ABOUT THIS TASK: Give the number of lines in the entries below that contain "computer". Write nothing besides it.

GIVEN RECORDS:

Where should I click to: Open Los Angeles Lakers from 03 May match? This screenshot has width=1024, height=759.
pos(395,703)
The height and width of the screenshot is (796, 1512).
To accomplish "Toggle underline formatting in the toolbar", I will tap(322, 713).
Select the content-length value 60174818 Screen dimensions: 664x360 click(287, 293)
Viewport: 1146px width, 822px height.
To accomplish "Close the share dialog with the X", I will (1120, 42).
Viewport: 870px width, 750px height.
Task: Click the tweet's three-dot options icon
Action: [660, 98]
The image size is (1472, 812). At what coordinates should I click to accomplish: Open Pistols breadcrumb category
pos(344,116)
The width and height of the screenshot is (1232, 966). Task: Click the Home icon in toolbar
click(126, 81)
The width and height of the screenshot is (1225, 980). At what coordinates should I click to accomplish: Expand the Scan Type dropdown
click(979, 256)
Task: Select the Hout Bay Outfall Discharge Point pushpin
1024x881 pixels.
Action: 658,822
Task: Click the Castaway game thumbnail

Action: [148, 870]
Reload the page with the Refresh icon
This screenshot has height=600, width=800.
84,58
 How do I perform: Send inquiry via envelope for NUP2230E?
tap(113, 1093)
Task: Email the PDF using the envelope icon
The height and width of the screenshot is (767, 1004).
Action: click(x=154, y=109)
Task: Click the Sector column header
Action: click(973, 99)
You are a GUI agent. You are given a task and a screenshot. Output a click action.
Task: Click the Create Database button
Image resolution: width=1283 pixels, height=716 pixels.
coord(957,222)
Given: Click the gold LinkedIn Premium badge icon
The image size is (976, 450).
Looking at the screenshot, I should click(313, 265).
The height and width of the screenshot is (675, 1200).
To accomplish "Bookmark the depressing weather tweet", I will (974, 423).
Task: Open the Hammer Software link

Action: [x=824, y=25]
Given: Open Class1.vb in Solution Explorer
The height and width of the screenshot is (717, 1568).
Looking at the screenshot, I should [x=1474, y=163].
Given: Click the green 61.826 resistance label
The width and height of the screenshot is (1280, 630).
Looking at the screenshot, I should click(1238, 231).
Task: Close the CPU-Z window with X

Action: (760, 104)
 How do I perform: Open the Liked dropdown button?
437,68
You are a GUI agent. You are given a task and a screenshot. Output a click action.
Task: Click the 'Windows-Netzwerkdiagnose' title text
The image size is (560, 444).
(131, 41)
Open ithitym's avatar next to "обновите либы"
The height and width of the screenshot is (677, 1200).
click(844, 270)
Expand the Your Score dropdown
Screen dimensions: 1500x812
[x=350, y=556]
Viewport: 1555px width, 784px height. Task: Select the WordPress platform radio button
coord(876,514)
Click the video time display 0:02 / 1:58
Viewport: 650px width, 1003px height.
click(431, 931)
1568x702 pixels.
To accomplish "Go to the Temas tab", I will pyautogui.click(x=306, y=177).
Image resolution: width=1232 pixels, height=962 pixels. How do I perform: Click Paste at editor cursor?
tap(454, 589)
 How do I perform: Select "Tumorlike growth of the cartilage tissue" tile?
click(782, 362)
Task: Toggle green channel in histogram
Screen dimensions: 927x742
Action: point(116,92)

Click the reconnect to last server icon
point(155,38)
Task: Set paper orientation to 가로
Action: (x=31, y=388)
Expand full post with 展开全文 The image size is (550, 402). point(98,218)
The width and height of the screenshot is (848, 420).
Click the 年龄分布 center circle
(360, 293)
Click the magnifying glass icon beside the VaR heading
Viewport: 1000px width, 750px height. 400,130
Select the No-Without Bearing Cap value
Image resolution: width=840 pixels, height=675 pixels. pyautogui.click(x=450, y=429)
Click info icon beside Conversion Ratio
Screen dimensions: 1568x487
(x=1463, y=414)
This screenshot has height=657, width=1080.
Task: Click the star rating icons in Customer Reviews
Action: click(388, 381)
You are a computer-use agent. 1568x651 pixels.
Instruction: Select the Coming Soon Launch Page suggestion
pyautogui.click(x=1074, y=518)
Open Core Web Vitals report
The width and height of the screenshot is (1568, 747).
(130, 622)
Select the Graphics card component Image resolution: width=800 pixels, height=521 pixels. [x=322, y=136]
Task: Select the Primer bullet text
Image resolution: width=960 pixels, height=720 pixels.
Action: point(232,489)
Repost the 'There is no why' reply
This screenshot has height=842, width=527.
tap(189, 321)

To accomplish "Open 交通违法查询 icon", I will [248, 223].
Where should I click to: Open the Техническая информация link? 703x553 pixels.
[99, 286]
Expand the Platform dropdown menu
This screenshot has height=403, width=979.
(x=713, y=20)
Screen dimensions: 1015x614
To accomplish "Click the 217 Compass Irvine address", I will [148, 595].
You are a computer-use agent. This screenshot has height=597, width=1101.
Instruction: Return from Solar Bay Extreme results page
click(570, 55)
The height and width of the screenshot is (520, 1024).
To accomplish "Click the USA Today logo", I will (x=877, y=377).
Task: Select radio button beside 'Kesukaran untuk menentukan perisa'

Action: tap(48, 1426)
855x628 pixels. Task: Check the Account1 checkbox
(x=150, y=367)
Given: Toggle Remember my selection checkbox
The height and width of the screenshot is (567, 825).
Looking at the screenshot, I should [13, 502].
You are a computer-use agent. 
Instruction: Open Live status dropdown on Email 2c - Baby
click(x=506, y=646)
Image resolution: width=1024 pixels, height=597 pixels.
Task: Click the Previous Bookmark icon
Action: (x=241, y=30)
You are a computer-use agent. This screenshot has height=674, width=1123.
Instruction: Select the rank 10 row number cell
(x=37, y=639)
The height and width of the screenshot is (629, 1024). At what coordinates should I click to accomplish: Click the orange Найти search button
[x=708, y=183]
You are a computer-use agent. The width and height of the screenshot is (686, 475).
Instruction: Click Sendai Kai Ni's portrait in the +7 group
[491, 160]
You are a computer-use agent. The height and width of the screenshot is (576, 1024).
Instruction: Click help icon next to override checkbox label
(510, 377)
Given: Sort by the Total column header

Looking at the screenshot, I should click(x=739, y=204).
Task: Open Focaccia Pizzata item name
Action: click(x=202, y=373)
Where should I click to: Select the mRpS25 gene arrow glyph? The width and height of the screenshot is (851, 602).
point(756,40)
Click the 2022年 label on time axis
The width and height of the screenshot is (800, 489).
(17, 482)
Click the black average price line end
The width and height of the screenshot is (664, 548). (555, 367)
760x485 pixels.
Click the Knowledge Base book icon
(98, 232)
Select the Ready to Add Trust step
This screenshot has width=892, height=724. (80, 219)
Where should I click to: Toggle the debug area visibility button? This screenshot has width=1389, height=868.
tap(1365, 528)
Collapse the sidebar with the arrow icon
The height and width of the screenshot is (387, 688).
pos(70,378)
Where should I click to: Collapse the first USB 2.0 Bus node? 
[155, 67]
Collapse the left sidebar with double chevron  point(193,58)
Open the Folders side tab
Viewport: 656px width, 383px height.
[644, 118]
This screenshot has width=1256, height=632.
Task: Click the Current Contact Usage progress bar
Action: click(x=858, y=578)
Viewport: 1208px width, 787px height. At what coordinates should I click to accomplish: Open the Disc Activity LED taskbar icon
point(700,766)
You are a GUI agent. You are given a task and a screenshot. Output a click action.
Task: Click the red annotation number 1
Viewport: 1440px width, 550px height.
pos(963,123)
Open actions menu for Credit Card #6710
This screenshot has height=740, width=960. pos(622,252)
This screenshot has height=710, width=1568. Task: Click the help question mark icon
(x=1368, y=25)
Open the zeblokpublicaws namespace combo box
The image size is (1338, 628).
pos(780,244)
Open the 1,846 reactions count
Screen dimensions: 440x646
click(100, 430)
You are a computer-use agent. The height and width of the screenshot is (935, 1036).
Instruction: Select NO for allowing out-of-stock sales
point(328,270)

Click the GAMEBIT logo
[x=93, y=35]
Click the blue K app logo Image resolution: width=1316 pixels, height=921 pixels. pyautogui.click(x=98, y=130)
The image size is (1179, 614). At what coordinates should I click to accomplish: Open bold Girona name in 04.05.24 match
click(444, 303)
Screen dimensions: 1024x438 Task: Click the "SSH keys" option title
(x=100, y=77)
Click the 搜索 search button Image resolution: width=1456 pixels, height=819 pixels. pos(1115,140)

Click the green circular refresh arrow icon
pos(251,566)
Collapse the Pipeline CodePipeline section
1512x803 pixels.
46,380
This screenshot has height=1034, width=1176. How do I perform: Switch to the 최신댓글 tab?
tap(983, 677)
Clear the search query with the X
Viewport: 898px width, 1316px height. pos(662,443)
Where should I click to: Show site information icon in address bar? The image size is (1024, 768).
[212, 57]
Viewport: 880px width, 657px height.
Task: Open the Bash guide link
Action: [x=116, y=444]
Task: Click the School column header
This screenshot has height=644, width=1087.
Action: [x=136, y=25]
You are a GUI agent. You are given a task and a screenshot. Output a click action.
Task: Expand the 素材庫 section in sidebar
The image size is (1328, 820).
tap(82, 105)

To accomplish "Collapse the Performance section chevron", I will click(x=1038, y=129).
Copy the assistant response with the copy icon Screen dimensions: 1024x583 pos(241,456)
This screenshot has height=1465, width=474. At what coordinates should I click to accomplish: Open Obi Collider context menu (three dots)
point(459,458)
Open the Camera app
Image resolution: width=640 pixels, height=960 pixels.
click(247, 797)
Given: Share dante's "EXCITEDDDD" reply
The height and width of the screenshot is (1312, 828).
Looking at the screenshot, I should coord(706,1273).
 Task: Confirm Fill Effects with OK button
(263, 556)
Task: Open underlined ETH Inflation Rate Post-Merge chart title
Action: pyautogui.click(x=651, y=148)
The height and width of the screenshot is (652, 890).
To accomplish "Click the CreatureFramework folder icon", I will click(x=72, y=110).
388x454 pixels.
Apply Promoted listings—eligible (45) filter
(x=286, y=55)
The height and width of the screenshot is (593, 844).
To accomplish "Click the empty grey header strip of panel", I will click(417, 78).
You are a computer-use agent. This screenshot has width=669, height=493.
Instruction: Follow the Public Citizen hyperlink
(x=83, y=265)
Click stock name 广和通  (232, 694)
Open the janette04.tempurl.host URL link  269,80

SOLUTION BELOW: 8